The default command would be:

1
2
3
4
5
6
docker run -it \
    --gpus all \                      # (1)!
    --cap-add SYS_ADMIN \           # (2)!
    --ipc host \                  # (3)!
    mlenergy/zeus:latest \
    bash
  1. Mounts all GPUs into the Docker container. nvidia-docker2 provides this option.
  2. SYS_ADMIN capability is needed to manage the power configurations of the GPU via NVML.
  3. PyTorch DataLoader workers need enough shared memory for IPC. Without this, they may run out of shared memory and die.

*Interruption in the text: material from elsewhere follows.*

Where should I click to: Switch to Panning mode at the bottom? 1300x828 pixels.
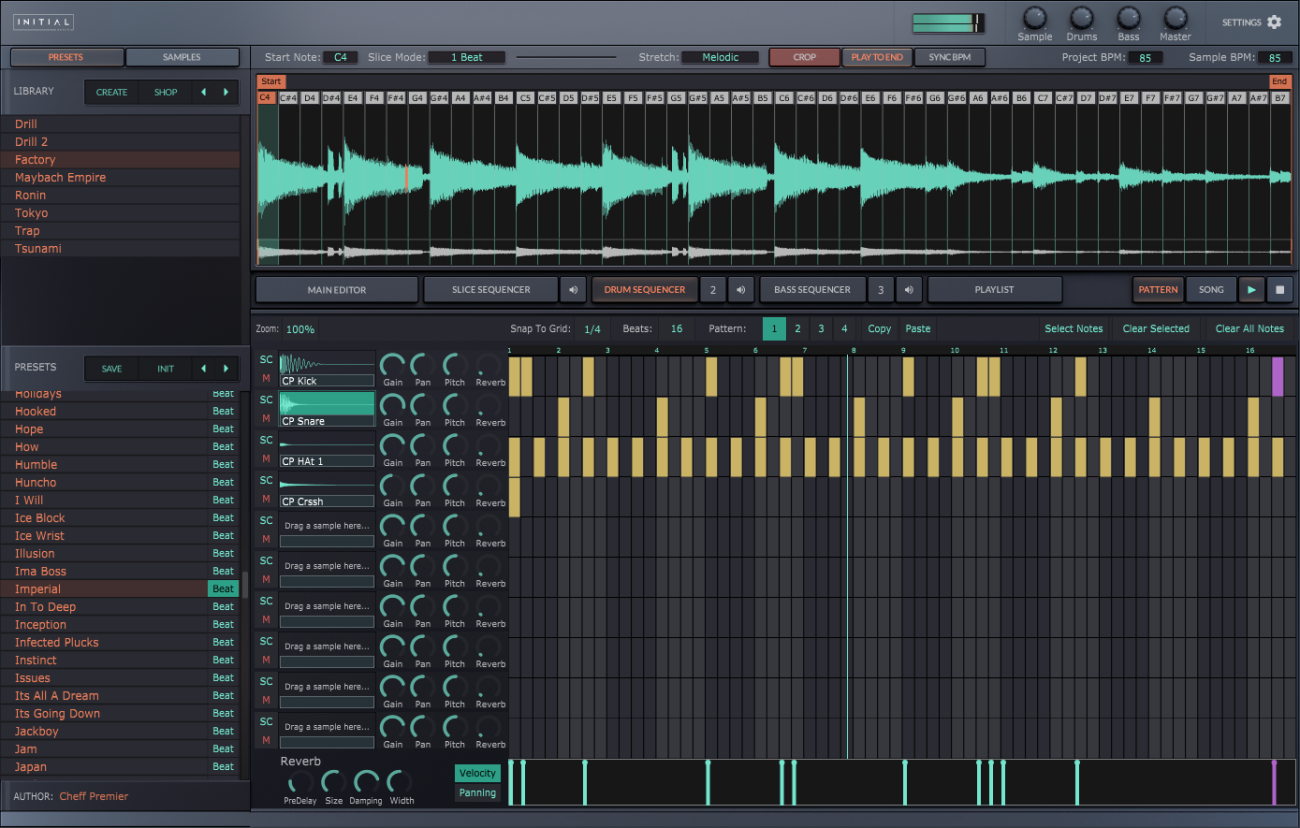pos(478,792)
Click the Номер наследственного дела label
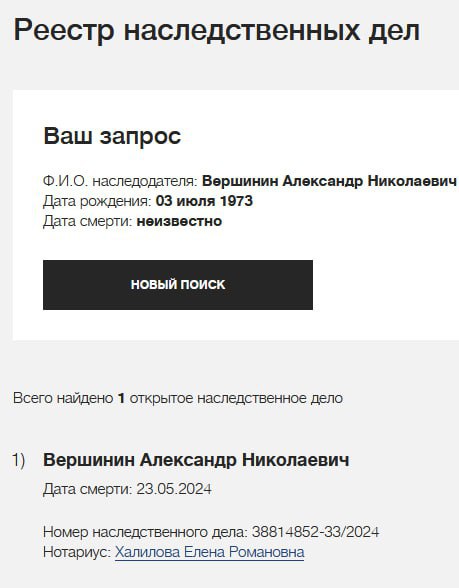This screenshot has width=459, height=588. click(145, 532)
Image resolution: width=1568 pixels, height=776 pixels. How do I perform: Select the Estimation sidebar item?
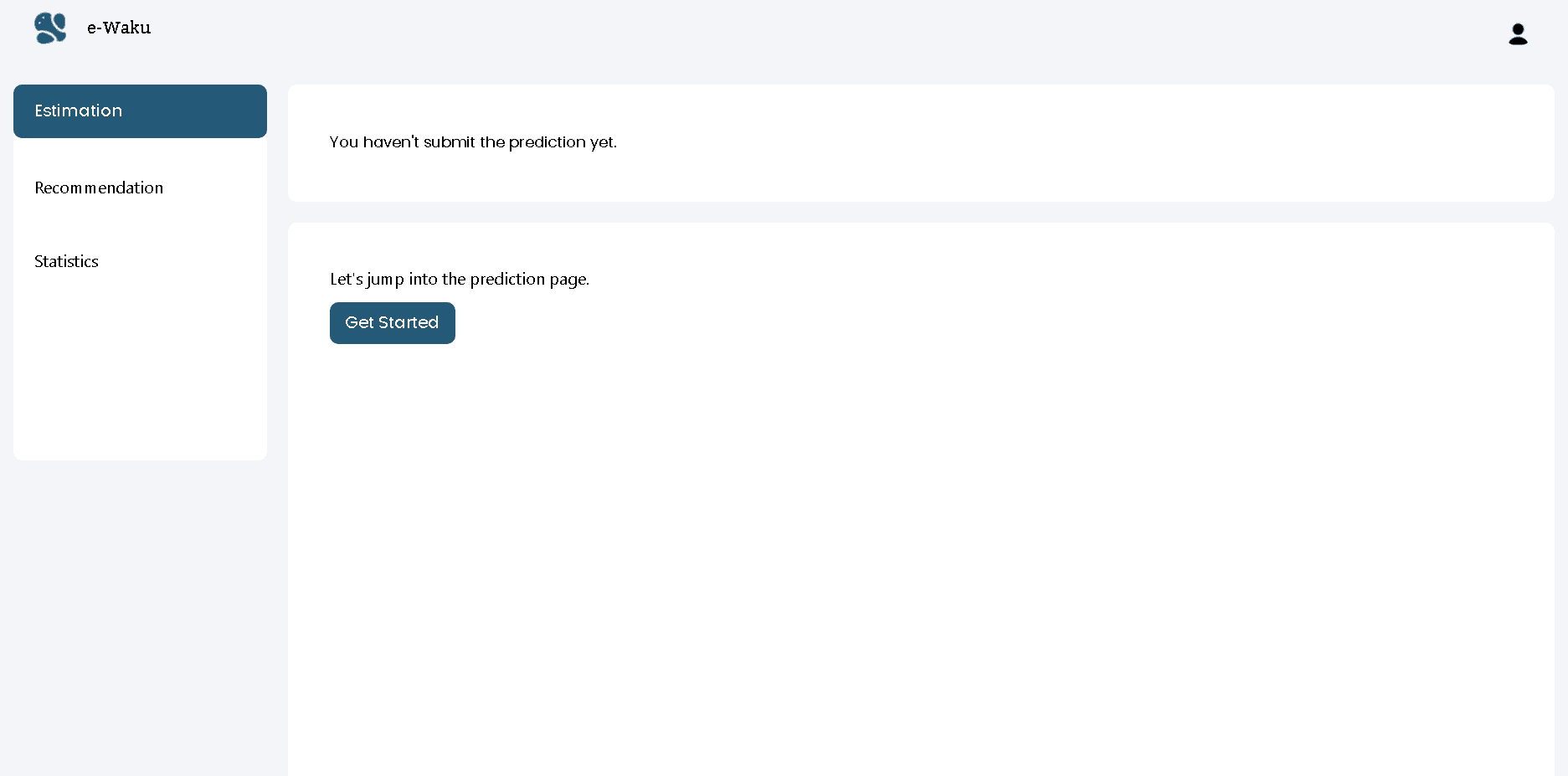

Use the -v option to mount outside data into the container. For instance, if you would like your changes to zeus/ outside the container to be immediately applied inside the container, mount the repository into the container. You can also mount training data into the container.

1
2
3
4
5
6
7
8
9
# Working directory is repository root
docker run -it \
    --gpus all \                               # (1)!
    --cap-add SYS_ADMIN \                    # (2)!
    --ipc host \                           # (3)!
    -v $(pwd):/workspace/zeus \          # (4)!
    -v /data/imagenet:/data/imagenet:ro \
    mlenergy/zeus:latest \
    bash
  1. Mounts all GPUs into the Docker container. nvidia-docker2 provides this option.
  2. SYS_ADMIN capability is needed to manage the power configurations of the GPU via NVML.
  3. PyTorch DataLoader workers need enough shared memory for IPC. Without this, they may run out of shared memory and die.
  4. Mounts the repository directory into the Docker container. Since the zeus installation inside the container is editable, changes you made outside will apply immediately.